Adının böyle bir katliamla anılması yapımcıları nasıl etkiledi?
Bir daha film yapmadılar. Hakikaten vicdanlı bir adamdı Mehmet Kılıç. “Ben bu filmi yapmasaydım” noktasına geldi. O zaman herkes ne kadar ideolojik film yapıyorsa, biz de o kadarını yapmıştık. Çocuksu bir durumdu filmin temeline baktığınızda.



Canını kurtaran göç etti
19 Aralık’ta başlayan olaylar 25 Aralık’ta dinmeye başladı. Günlerdir çıkamadıkları evlerinde korku içinde ölümü bekleyen insanlar, Kayseri Hava Tugayı’nın şehre girmesi ve olayların yatışmasıyla birlikte dönmemecesine denklerini topladı, apar topar doğduğu topraklardan ayrıldı. İlk başlarda şehirden ayrılanların nüfusu, neredeyse yarı yarıyaydı. Gidenler eşyalarını bile doğru düzgün toplamamış, kapısına kilit vurarak gitmişti.
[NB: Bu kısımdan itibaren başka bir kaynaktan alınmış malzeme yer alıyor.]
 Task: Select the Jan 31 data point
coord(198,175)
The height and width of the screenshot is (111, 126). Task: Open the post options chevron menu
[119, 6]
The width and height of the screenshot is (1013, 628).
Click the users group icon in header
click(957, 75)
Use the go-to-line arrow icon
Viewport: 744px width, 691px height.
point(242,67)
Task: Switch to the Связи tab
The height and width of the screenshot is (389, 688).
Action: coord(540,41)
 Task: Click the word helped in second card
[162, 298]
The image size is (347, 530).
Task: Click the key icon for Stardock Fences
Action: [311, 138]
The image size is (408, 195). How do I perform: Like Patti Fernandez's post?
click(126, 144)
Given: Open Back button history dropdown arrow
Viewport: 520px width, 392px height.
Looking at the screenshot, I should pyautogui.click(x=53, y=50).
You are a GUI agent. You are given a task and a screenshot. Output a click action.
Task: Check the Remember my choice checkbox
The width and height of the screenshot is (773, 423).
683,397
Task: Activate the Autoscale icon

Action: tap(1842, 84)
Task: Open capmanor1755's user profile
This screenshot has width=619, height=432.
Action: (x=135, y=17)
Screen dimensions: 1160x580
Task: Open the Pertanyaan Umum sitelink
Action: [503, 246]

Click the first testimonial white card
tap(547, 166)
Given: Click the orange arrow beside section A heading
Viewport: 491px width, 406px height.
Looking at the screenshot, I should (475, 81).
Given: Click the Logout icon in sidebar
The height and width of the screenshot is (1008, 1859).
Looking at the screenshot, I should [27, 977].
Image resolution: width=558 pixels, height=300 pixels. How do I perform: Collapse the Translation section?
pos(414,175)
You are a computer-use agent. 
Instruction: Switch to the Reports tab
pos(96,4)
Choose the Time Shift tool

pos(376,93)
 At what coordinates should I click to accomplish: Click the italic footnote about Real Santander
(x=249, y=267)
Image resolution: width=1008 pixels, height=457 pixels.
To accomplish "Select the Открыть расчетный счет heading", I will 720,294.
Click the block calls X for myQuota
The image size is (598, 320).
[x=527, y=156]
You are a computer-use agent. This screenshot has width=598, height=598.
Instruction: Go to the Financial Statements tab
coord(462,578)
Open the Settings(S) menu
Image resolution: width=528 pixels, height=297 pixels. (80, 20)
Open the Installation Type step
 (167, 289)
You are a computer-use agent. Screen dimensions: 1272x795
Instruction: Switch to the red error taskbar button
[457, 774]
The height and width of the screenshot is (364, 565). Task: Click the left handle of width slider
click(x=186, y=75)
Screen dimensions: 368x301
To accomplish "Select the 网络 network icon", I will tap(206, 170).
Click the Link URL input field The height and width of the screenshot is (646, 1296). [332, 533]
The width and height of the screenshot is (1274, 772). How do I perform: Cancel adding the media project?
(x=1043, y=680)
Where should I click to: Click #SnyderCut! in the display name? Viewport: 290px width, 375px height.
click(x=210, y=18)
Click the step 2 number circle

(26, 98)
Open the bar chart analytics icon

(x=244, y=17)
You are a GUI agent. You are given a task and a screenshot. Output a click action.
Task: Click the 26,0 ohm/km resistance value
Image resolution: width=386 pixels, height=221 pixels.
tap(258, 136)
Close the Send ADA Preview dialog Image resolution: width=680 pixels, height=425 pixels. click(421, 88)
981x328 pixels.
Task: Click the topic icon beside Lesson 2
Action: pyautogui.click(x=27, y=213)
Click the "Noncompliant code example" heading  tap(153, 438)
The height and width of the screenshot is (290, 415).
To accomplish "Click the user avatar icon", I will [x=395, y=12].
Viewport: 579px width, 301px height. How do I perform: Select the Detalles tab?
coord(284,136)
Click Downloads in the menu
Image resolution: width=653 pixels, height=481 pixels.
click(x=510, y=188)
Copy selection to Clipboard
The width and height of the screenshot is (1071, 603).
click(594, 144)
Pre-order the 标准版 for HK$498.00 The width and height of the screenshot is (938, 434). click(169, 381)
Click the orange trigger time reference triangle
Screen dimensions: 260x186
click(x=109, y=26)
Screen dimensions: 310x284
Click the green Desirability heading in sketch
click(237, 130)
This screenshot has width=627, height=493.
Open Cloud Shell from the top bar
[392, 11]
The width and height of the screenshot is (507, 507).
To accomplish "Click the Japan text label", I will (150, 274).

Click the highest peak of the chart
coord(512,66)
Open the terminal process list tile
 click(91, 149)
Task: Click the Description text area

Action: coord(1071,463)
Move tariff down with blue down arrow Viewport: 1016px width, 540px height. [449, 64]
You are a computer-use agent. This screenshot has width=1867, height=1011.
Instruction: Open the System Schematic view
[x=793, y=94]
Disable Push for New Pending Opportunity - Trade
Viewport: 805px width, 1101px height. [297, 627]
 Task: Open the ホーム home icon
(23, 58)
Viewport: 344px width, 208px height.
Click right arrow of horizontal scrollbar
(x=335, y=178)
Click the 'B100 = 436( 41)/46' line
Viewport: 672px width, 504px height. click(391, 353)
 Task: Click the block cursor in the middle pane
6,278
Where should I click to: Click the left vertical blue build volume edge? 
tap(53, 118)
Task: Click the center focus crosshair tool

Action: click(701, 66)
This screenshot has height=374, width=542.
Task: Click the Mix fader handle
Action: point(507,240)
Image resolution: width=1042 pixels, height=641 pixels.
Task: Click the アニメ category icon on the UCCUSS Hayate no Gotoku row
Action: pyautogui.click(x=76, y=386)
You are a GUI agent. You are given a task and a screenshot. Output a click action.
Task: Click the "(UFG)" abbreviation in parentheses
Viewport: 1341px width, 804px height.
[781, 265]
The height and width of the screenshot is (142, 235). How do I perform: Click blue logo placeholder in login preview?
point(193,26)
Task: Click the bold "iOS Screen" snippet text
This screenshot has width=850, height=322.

Kimi el arabasıyla, kimi kamyonlarla kaçarcasına giden yüzlerce aile Antep, Tunceli, Mersin, İzmir, İstanbul gibi illerde yaşam mücadelesi verdi. Bir yıl içinde önemli kısmı yurtdışına göçtü. Çoğu bir daha Kahramanmaraş’a geri dönmedi.



O kareyi çeken muhabir konuştu
Maraş katliamındaki en dehşet verici cinayetlerden biri Esma Suna’nın karnında bebeğiyle beraber öldürüldüğü fotoğraftı. Başbakan Bülent Ecevit, Günaydın gazetesinde yayımlanan o fotoğrafı Meclis’te yaptığı konuşmada havaya kaldırarak sıkıyönetim talep etti. Ecevit şöyle diyordu: “Nihayet Kahramanmaraş’taki soykırım oldu. Soykırım, katliamın öz türkçesidir. Daha iyi anlasınlar diye söyleyelim. Kahramanmaraş’ta bir katliam oldu...” O fotoğrafı çeken dönem Günaydın’ın Adana Büro Temsilcisi Kurtar Çakın, olay anını Radikal’e şöyle anlattı: Olaylar olur olmaz gazetenin görevlendirmesiyle Maraş’a gittik. Çok ağır bir hava vardı, beş gün boyunca şehirdeydik. Yesoley diye bir gazeteden olduğunu söyleyen bir muhabir türedi. Deri çizmeleriyle dolaşıyordu sağda solda, attık aramızdan. Hastaneye girmeye çalışıyorduk, bir sürü engelleme vardı. Tesadüfen başhekimi ziyarete gittiğimde, kapı aralığından ameliyathaneyi gördüm. Bir doktor elinde bir bebek tutuyordu, bebeğin annesi ölmüştü, onu da kurtaramamışlardı. Fotoğrafını çektim.”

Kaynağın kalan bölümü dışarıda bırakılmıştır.